Die Männer sitzen teilweise seit zehn Jahren in Guantanamo. In Katar sollen sie mit ihren Familien vereint werden und helfen, die bisher stockenden Gespräche zu forcieren. Keiner der fünf Häftlinge wird beschuldigt, Amerikaner getötet zu haben. Einem der Männer, Mullah Norullah Nori, wird aber ein Massaker an Schiiten angelastet. In Katar würden die Männer wohl unter weniger restriktiven Umständen gefangen gehalten.

Welche anderen Entwicklungen gibt es in der Region?

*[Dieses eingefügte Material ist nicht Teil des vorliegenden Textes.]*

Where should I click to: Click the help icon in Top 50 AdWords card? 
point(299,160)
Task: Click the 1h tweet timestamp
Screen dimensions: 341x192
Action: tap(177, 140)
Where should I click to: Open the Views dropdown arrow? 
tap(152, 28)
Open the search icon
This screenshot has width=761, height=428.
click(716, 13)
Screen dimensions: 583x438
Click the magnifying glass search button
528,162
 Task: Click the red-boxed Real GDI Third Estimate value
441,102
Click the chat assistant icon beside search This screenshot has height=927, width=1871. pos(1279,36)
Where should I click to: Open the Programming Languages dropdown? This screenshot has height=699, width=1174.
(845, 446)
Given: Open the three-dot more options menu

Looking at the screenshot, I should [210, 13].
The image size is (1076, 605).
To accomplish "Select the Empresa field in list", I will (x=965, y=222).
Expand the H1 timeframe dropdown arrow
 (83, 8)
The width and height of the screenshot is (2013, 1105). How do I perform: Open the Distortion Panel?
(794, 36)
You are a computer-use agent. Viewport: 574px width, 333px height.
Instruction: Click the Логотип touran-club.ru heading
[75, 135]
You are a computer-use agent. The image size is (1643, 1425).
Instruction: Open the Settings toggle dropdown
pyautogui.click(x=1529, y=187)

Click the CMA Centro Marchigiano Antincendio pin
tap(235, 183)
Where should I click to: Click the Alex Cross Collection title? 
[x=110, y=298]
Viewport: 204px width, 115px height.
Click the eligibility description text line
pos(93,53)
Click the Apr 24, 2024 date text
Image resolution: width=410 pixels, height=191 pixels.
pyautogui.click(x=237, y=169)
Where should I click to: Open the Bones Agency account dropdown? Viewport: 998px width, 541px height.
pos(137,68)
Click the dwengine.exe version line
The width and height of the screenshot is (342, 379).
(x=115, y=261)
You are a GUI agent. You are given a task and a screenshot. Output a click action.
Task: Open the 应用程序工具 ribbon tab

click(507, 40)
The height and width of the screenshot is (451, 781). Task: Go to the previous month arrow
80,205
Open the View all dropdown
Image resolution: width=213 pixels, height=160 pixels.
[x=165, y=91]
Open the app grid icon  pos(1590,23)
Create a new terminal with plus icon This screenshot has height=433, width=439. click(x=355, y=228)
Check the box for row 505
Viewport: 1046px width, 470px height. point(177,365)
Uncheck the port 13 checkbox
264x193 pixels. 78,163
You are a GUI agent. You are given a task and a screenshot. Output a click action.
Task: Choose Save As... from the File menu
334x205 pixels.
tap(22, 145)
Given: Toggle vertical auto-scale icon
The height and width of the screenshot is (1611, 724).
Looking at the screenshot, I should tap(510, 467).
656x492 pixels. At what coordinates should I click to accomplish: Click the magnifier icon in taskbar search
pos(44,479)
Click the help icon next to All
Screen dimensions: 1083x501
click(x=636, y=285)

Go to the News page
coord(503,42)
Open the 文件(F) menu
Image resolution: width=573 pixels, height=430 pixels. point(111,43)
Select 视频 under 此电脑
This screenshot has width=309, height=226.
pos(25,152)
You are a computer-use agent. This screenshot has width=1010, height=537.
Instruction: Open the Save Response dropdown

In Afghanistans Nachbarland Pakistan kam es unterdessen zu einem Wechsel an der Spitze des mächtigen Geheimdienstes ISI. Regierungschef Yousuf Raza Gilani ernannte Generalleutnant Zaheer al Islam zum neuen ISI-Chef. Er folgt Ahmed Shuja Pasha, der den ISI seit 2008 geführt hatte. Al Islam übernimmt in einer kritischen Zeit. Das Verhältnis zu den USA ist frostig. Zugleich will aber Pakistan in Afghanistan ein gewichtiges Wort mitreden. Analysten sehen in der Wahl Islams einen möglichen Versuch, die Beziehung zu den USA zu entspannen.

Al Islam gilt als Vertrauter von Militärchef Ashfaq Parvez Kayani und verfügt über West-Erfahrungen. So weilte Islam zu militärischen Trainingsprogrammen in den USA. Al-Islam war von 2008 bis 2010 Vizechef des ISI. Pakistan spielt eine Schlüsselrolle bei einer Lösung in Afghanistan, da es massiven Einfluss auf die Taliban ausübt. Es erlebt allerdings selbst eine Terrorwelle. Am Sonntag wurden bei einem Selbstmordanschlag in der Stadt Peshawar mindestens zwölf Menschen getötet, mehr als 30 weitere wurden verletzt.